Varsavia
Il Ghetto di Varsavia: La battaglia: 24 aprile 1943

Due resistenti ebrei appena costretti ad uscire da un bunker
-foto d'epoca-

La battaglia del 24 aprile 1943

La resistenza della ZOB si è trasformata in una guerra dei rifugi, in un rimpiattino continuo tra i commandos delle SS che cercano i bunker e gli abitanti della città sotterranea che cercano di non farsi scoprire o che resistono sino alla morte per non cadere nelle mani dei nazisti.
Non è facile comprendere a quali sofferenze andavano incontro i sopravvissuti dei rifugi, una testimone racconta:
"Non abbiamo altro in mente che una boccata d'aria. Il calore, nel rifugio, è intollerabile. Non è solo il calore dell'incendio: i muri ribollono e trasudano odori come se ne uscissero muffe decennali che si espandono per effetto della temperatura.
Sto a bocca aperta, come tutti intorno a me, per l'illusione e il tentativo di inghiottire aria. Non si parla, nel rifugio, se si parla è anche più difficile respirare. Ma di tanto in tanto ci sono grida, litigi, nervosismi e tensioni senza fine, quasi sempre per cause futili.
Non mangiamo da ventiquattr'ore, possiamo solo masticare del pane biscottato e bere un po' d'acqua. Tutte le riserve di cibo si sono deteriorate: l'odore di muffa è penetrato nel cibo rendendolo immangiabile.
Qualcuno si consola al pensiero che quando l'edificio si sarà raffreddato si potrà salvare qualcosa delle provviste. Ma parlare di raffreddamento è pura illusione. L'edificio è stato incendiato due giorni fa e il calore non solo non è diminuito, ma cresce di ora in ora. Tutti si sono spogliati e nessuno bada al fatto che uomini e donne siedano accanto quasi nudi. Sopra, i nazisti stanno rovistando in cerca di noi, in qualsiasi momento possono trovarsi sulla nostra testa. Spesso è possibile sentire, sopra a noi, il rumore dei loro pesanti stivali, hanno cercato di qua e di là e se ne sono andati senza trovare nulla.
Ma noi sappiamo che sono entrati in molti rifugi, perciò dobbiamo essere prudenti. I rumori e l'aria viziata che sfugge dall'entrata del rifugio potrebbero farci scoprire".
Nella sua ultima lettera uscita dal Ghetto il comandante della ZOB Mordechai Anielewicz scriveva:
"Non posso descrivere in quali condizioni gli ebrei vivano ora nel ghetto. Solo una persona straordinariamente determinata potrebbe resistere. Quelli che restano moriranno prima o poi, il loro destino è segnato. In quasi tutti i rifugi in cui si nascondono a migliaia è impossibile perfino accendere una candela perché manca l'aria".

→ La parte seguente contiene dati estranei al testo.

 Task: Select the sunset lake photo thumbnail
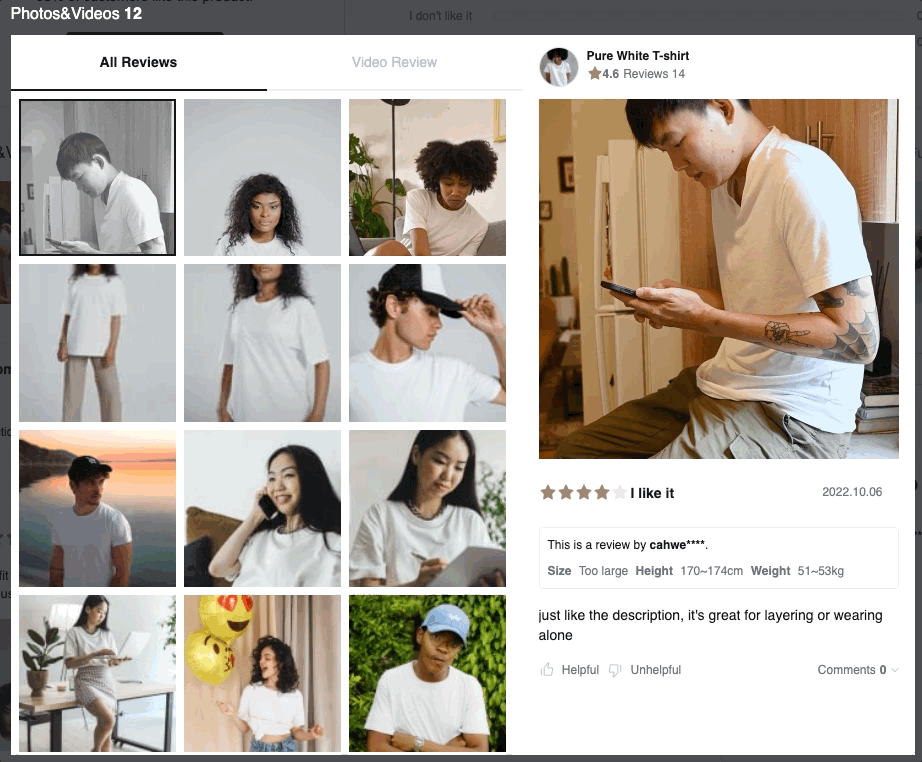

Colonna di deportati in una strada del ghetto invasa dal fumo
-foto d'epoca-

Ma neppure questo orrore ferma la ZOB. Una nuova tattica prende di sorpresa Stroop e le sue SS.
Piccoli gruppi di dieci combattenti escono dai rifugi indossando uniformi tedesche e attaccano di sorpresa i commandos impegnati nella ricerca dei rifugi. Improvvisamente una gragnuola di colpi, una bomba a mano, un colpo di revolver arrivano alle spalle delle SS. Il cacciatore diventa preda e si accendono combattimenti ovunque.
Stroop - che aveva messo in bilancio di terminare le operazioni proprio oggi - deve cambiare tattica. I ventiquattro gruppi di commandos attaccati da tutte le parti non possono operare isolatamente. Così il nuovo ordine è di incominciare il setacciamento tutti insieme in modo da coprirsi i fianchi dagli attacchi di sorpresa della ZOB.
Alla fine delle operazioni che si protraggono anche durante la notte, Stroop annuncia di aver catturato 1.814 ebrei dei quali 330 immediatamente passati per le armi.
Ventisei bunker sono stati scoperti e distrutti.
Sembra quasi impossibile ai nazisti che vi siano ancora ebrei vivi nel Ghetto, Stroop è convinto di avere a che fare con poche migliaia e scrive ai suoi superiori che è convinto di terminare l'operazione per il lunedì di Pasqua.